What this exercise asks -
**a)** Answer these from the article on non-MPN medical reports in workers' compensation:
(i) In what year did the state Supreme Court decide Valdez v. WCAB?
(ii) Which Labor Code section says a self-procured report cannot be the sole basis for an award?
(iii) Which Labor Code section did the defense argue barred admission of the self-procured report?
**b)** Carry on the article on non-MPN medical reports in workers' compensation, starting after its last sentence.

Selected excerpt -
Start of Block
When analyzing whether one is liable for temporary disability benefits, it’s important for adjusters to remember that the state Supreme Court’s 2013 decision in Valdez v. WCAB stated that non-MPN reports are still admissible for purposes of obtaining temporary disability benefits.
Let’s step back for a second and review what we all know about medical provider networks (MPNs).
We all know that when a claim is accepted, partially or in total, the applicant needs to treat in the MPN for the accepted body parts. We also know that when an applicant is supposed to be treating in the MPN but is not, then the requested treatment is not going to be authorized through utilization review and the treatment will be considered self-procured at the injured worker’s own expense.
With me so far? Excellent.
When the defense thinks about MPNs, we generally view it through the lens of treatment. This makes sense since that is supposedly what the workers’ compensation system is all about – getting injured workers treatment that will restore them to their pre-injury condition and return them to work.
While the applicant is obtaining that treatment, sometimes we’ll see applicant’s attorneys become laser-focused on the issue of temporary disability prior to a MMI determination. This leads to the following questions: What impact, if any, is there when a non-MPN physician issues a report? Can the defense simply ignore the report since it was not issued by an MPN-physician? Can you terminate TD benefits for that reason as well?
The answer is a resounding “no.” While we cherish with all our hearts our MPNs, they are not sacrosanct. Simply because a report comes from a non-MPN physician does not mean it is worthless or inadmissible.
In fact, non-MPN physician issued reports are still admissible in most situations, and you cannot terminate TD benefits simply because the physician who issued it is not in the applicable MPN.
Although it has been a long eight years, let’s revisit the Supreme Court’s Valdez decision (Valdez v. Workers’ Comp. Appeals Bd. (2013) 57 Cal. 4th 1231), which came out right around the time that SB 863 was kicking into gear. This is important since one of the Labor Code sections at issue in that decision had been amended as part of SB 863.
I’m talking about Labor Code Section 4605. The key takeaway from this section is that a report procured by an injured worker at their own expense cannot be the sole basis for an award. Nothing in this section indicates that said reports are inadmissible or carry no weight.
THE ISSUES IN VALDEZ
The primary battle in the Valdez decision was whether or not a report that Applicant self-procured through a non-MPN physician was admissible in proceedings regarding TD benefits.
The defense argued that Labor Code Section 4616.6 barred the admission of such reports. However, that section indicates that “[n]o additional examinations shall be ordered by the appeals board and no other reports shall be admissible [sic] to resolve any controversy arising out of this article.” [Emphasis added.] The Supreme Court clarified that Labor Code Section 4616.6 is limited to matters arising during the IMR process set out in article 2.3, and further noted that Article 2.3 does not address disability benefits.
End of Block
Stored dataset items -
Start of Block
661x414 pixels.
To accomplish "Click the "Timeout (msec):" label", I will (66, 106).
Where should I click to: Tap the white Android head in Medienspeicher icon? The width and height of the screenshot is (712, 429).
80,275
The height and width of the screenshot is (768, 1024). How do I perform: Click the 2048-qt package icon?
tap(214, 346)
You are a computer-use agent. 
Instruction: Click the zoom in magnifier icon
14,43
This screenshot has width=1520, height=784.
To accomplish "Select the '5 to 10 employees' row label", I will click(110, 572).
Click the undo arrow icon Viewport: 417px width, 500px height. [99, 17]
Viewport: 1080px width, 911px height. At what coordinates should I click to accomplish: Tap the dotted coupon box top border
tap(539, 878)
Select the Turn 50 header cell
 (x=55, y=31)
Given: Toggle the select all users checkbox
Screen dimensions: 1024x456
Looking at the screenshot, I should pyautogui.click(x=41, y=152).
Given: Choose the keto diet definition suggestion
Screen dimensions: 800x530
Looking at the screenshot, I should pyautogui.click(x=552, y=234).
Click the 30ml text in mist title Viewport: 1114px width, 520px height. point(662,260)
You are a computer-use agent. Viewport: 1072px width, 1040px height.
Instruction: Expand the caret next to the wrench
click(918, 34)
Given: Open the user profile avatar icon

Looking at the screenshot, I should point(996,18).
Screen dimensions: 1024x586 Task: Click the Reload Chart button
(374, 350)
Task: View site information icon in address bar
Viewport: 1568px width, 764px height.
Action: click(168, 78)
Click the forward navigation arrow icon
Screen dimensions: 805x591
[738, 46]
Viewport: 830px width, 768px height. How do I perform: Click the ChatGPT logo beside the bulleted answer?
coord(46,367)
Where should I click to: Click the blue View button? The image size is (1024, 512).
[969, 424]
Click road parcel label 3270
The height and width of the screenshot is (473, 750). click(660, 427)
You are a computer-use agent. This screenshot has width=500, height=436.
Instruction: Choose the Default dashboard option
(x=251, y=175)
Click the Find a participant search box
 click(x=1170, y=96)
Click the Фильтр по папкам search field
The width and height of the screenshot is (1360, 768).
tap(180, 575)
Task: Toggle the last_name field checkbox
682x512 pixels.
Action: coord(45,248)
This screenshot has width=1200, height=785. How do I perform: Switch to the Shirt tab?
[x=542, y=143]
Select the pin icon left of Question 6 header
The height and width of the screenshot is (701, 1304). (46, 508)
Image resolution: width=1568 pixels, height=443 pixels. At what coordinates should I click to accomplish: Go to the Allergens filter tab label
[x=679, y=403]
End of Block
Answers by item -
**a)**
(i) 2013
(ii) Labor Code Section 4605
(iii) Labor Code Section 4616.6

**b)**
The high court then compared that to language in Labor Code Section 4605, which the Supreme Court noted had long allowed injured workers to consult privately retained (i.e. – non-MPN) doctors at their own expense. Again, there is nothing in this code section that expressly prohibits the admissibility of self-procured reports from non-MPN physicians.
Thus, this is a friendly reminder that you cannot terminate an applicant’s TD benefits simply because the reporting that justifies TD benefits was authored by a non-MPN physician.
Conversely, an Applicant cannot use a self-procured non-MPN physician-issued report by itself to justify an award of TD benefits. Such reports can only be used in conjunction with other admissible reports to achieve that end.
In analyzing the then recently amended Labor Code Section 4605, the Supreme Court made it expressly clear that such reports cannot be the sole basis for an award of compensation (i.e. – TD benefits).
Finally, the Supreme Court also was kind enough in the Valdez decision to highlight that the SB 863 changes to the med-legal process set out in section 4060 et seq. did not preclude the admissibility of privately-retained doctor-issued reports to resolve compensability disputes (i.e. – AOE/COE determinations).
Thus, an applicant’s attorney is not prohibited from finding a non-MPN doctor to issue a favorable report that they can then provide to a QME to support their position that an injury is compensable. However, there certainly are restrictions on admissibility in regard to other med-legal issues.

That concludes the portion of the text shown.